Meet Khangi Khoza, an economist turned CEO of an aviation company in South Africa
- Khangi Khoza is the first woman appointed CEO of Swissport SA, who provides airport ground services and cargo handling.
- Khoza took over as head of Swissport SA because Covid-19 reduced the company’s workforce by around half.
- Khoza is clear about the role she wants to play in the industry, including providing the best vocational training ground for aviation.
It’s not an easy time to take over as head of an aviation company, and Khangi Khoza has taken over as head of Swissport SA because Covid-19 has roughly halved the company’s workforce.

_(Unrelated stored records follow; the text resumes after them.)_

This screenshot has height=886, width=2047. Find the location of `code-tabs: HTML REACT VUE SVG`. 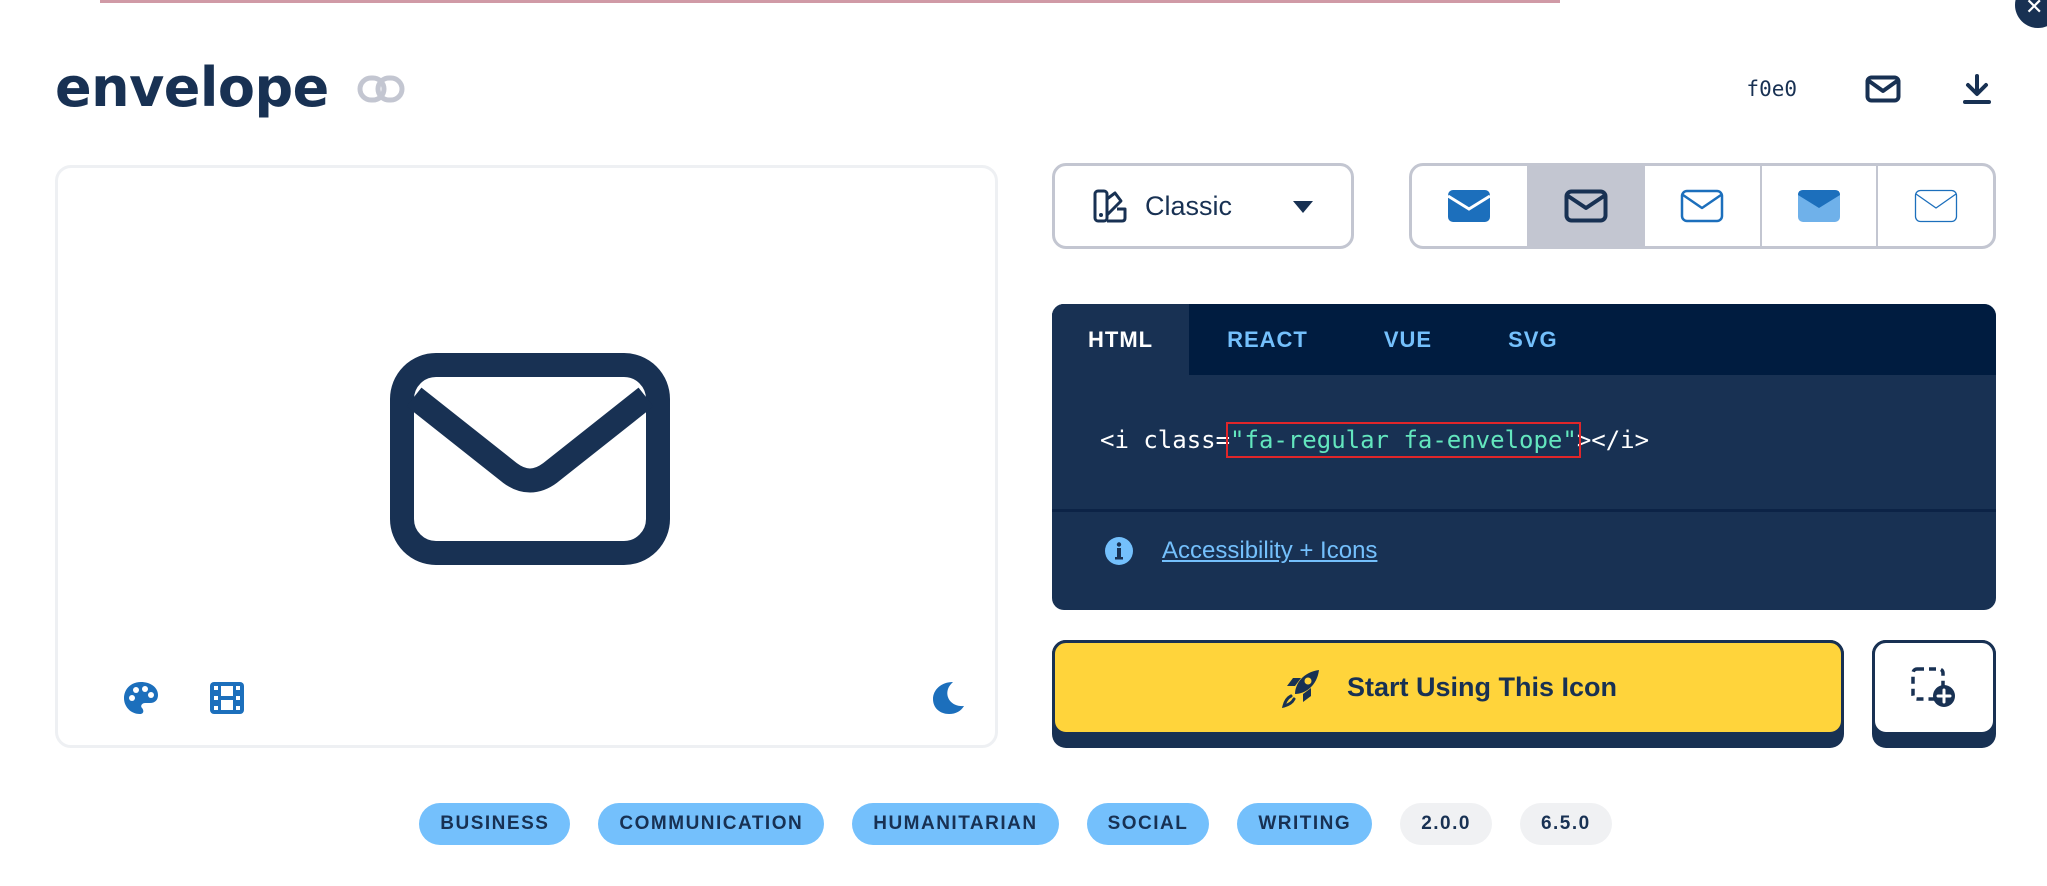

code-tabs: HTML REACT VUE SVG is located at coordinates (1524, 340).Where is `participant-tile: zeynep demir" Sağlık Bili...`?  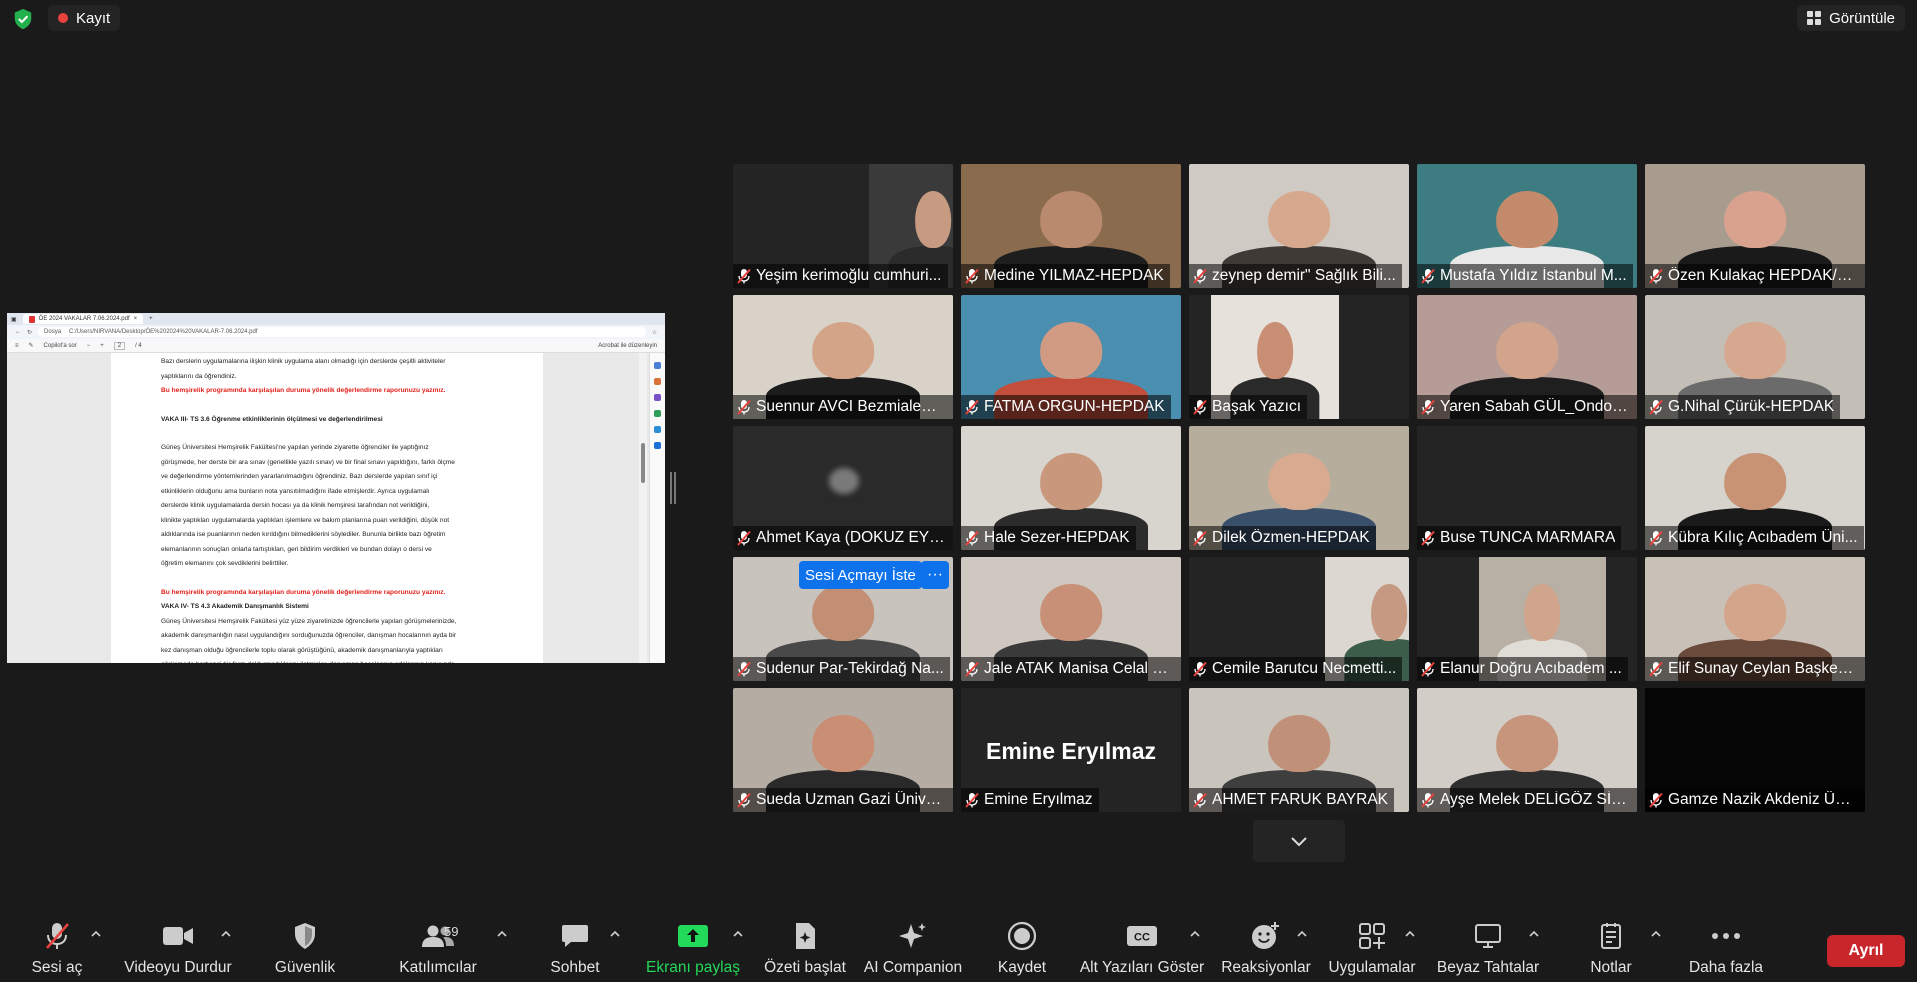
participant-tile: zeynep demir" Sağlık Bili... is located at coordinates (1299, 226).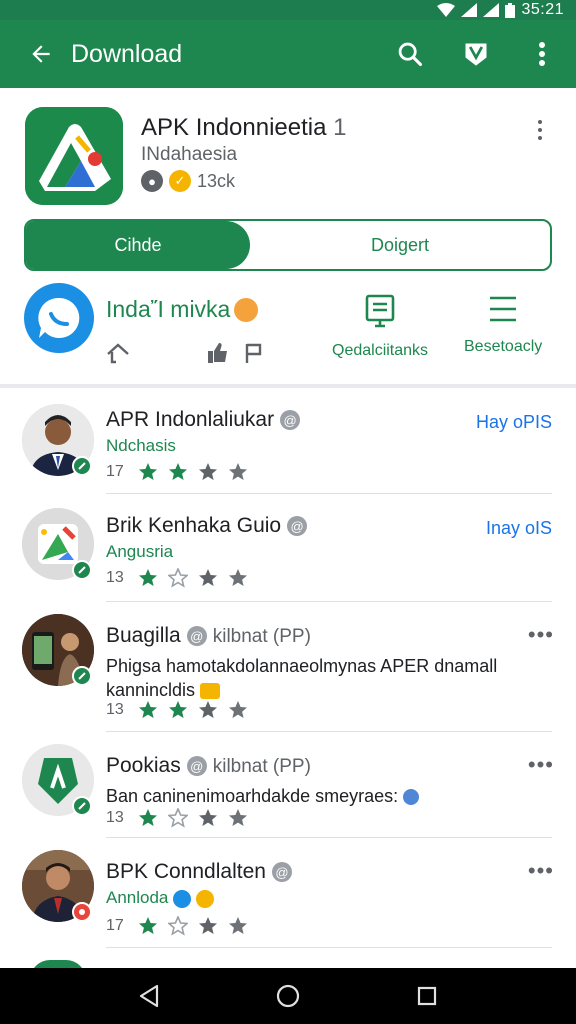  I want to click on rating-count: 17, so click(115, 926).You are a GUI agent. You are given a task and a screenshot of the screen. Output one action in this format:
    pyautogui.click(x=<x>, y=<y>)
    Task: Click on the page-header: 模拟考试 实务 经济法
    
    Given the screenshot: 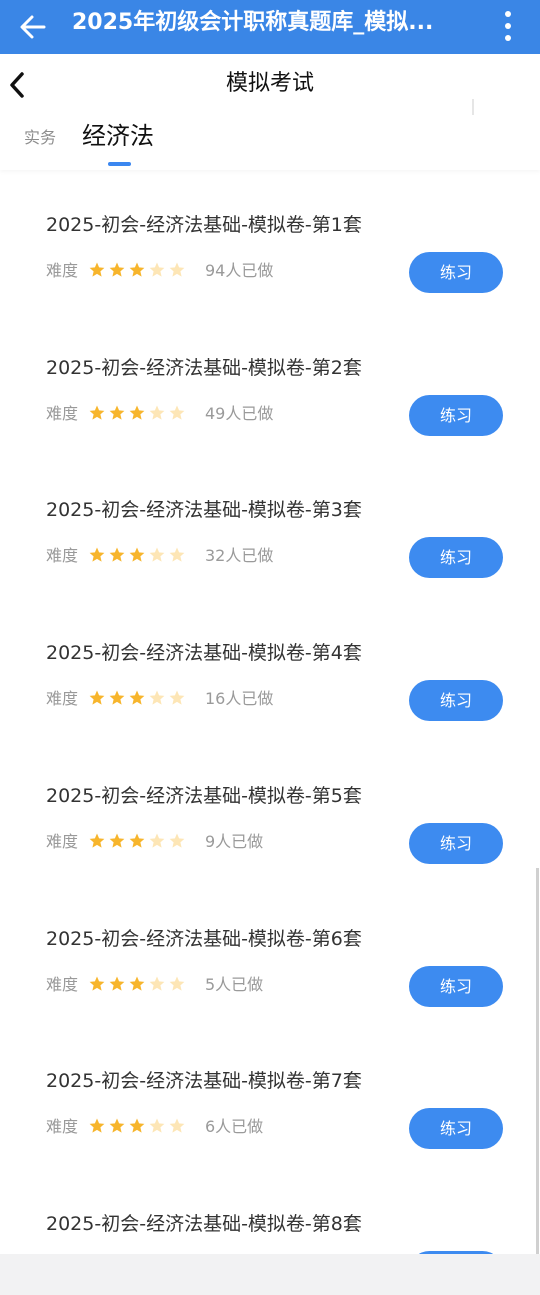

Global company Swissport provides ground services at airports and cargo handling. Its ground support capability includes baggage services and aircraft maintenance. It has its headquarters in Switzerland.
Khoza is the first woman to be appointed CEO of Swissport SA. But she is quick to point out that at the end of the day, regardless of gender, employees need leadership and know what tasks they need to accomplish, especially when faced with a challenge without precedent in the industry.
“I don’t know if the challenges I face as a woman are very different from those as a man. My leadership style is about having a global perspective. Employees need a level of certainty, including about a company’s culture. I want that culture to be a culture of authenticity and hard work. Plus, diversity leads to better decisions, “she says.
“Yes, aviation is still a very male dominated industry, but I have received some of the best support of my career from my male counterparts.”
Khoza – although she has no aviation experience herself – says she “understands how SA works” and that her first priority is paying for this support and keeping the staff motivated.
Before the pandemic, Swissport SA had around 3,000 employees, explains Khoza. Now that has been reduced to around 1,600.
“Because our business model is so diverse, we were able to cope during the pandemic. Cargo volumes remained fairly stable until 2020, while the passenger side was hit more,” Khoza said.
“We provide services at airports 24 hours a day. It involves long hours. So we focus a lot on improving the training of our staff and the well-being of the employees, ”she says.
Keeping employees motivated and “on board for the company’s journey” is important to her. She is aware that given the enormous disruption caused by the Covid-19 pandemic in the aviation industry, companies must be agile.
Innovation and investment also remain important points of attention in the future. This includes increased digitization, especially on the freight side, and initiatives to reduce the company’s carbon footprint.
Khoza is an economist by training and worked in the banking sector before getting involved in international relations at the Swiss Embassy in Pretoria as an economic advisor.
Looking ahead, she says there are signs of green shoots in international traffic returning to South Africa.
“Yes, there are still public health challenges, but people want to travel and that is good for our international air customers and in return for us. There are also opportunities for us in terms of air cargo imported and exported to and from. SA Swissport is already present in many African countries, ”she says.
She is also passionate about the opportunity that a company like Swissport SA can offer for skills development.
“Aviation offers a variety of career opportunities due to our diverse activities. What Swiss companies do well is vocational training – like internships. We are also participating in President Cyril Ramaphosa’s Youth Employment Service (YES) initiative, ”she said.
“I am not only South African, but Pan African. I believe that we can learn from foreign expertise, but we can also add our own valuable local contribution. I think Swissport SA is one of the best training grounds. for a career in That’s why I’m excited about my new job.